Your assignment
Below is a set of records; print all of them exactly as written.

Provided records
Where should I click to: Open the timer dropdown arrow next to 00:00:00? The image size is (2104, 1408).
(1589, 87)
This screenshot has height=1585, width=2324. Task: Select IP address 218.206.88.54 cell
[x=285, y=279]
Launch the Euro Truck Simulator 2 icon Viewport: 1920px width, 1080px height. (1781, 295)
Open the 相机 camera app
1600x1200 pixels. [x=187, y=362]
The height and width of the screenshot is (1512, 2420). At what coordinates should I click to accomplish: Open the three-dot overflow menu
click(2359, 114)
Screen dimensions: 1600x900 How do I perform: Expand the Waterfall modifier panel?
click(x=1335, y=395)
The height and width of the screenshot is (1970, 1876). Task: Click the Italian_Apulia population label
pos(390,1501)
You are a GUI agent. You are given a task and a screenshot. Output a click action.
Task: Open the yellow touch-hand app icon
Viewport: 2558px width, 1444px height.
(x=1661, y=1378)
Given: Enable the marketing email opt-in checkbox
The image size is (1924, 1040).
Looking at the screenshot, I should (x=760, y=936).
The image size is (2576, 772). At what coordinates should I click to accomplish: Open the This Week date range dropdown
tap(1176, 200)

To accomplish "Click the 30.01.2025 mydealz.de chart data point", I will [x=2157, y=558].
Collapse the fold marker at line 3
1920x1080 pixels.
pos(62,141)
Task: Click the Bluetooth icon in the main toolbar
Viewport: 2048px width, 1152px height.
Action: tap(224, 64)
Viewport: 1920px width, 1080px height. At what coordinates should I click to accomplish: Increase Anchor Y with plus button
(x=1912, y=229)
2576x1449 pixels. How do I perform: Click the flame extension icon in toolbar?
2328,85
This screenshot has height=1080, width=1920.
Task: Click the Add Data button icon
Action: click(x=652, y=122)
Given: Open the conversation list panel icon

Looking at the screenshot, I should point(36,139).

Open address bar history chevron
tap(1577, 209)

Output for this exercise
Where should I click to: Open the timer dropdown arrow next to 00:00:00? The image size is (2104, 1408).
(1589, 87)
This screenshot has height=1585, width=2324. Task: Select IP address 218.206.88.54 cell
[x=285, y=279]
Launch the Euro Truck Simulator 2 icon Viewport: 1920px width, 1080px height. (1781, 295)
Open the 相机 camera app
1600x1200 pixels. [x=187, y=362]
The height and width of the screenshot is (1512, 2420). At what coordinates should I click to accomplish: Open the three-dot overflow menu
click(2359, 114)
Screen dimensions: 1600x900 How do I perform: Expand the Waterfall modifier panel?
click(x=1335, y=395)
The height and width of the screenshot is (1970, 1876). Task: Click the Italian_Apulia population label
pos(390,1501)
You are a GUI agent. You are given a task and a screenshot. Output a click action.
Task: Open the yellow touch-hand app icon
Viewport: 2558px width, 1444px height.
(x=1661, y=1378)
Given: Enable the marketing email opt-in checkbox
The image size is (1924, 1040).
Looking at the screenshot, I should (x=760, y=936).
The image size is (2576, 772). At what coordinates should I click to accomplish: Open the This Week date range dropdown
tap(1176, 200)

To accomplish "Click the 30.01.2025 mydealz.de chart data point", I will [x=2157, y=558].
Collapse the fold marker at line 3
1920x1080 pixels.
pos(62,141)
Task: Click the Bluetooth icon in the main toolbar
Viewport: 2048px width, 1152px height.
Action: tap(224, 64)
Viewport: 1920px width, 1080px height. At what coordinates should I click to accomplish: Increase Anchor Y with plus button
(x=1912, y=229)
2576x1449 pixels. How do I perform: Click the flame extension icon in toolbar?
2328,85
This screenshot has height=1080, width=1920.
Task: Click the Add Data button icon
Action: click(x=652, y=122)
Given: Open the conversation list panel icon

Looking at the screenshot, I should point(36,139).

Open address bar history chevron
tap(1577, 209)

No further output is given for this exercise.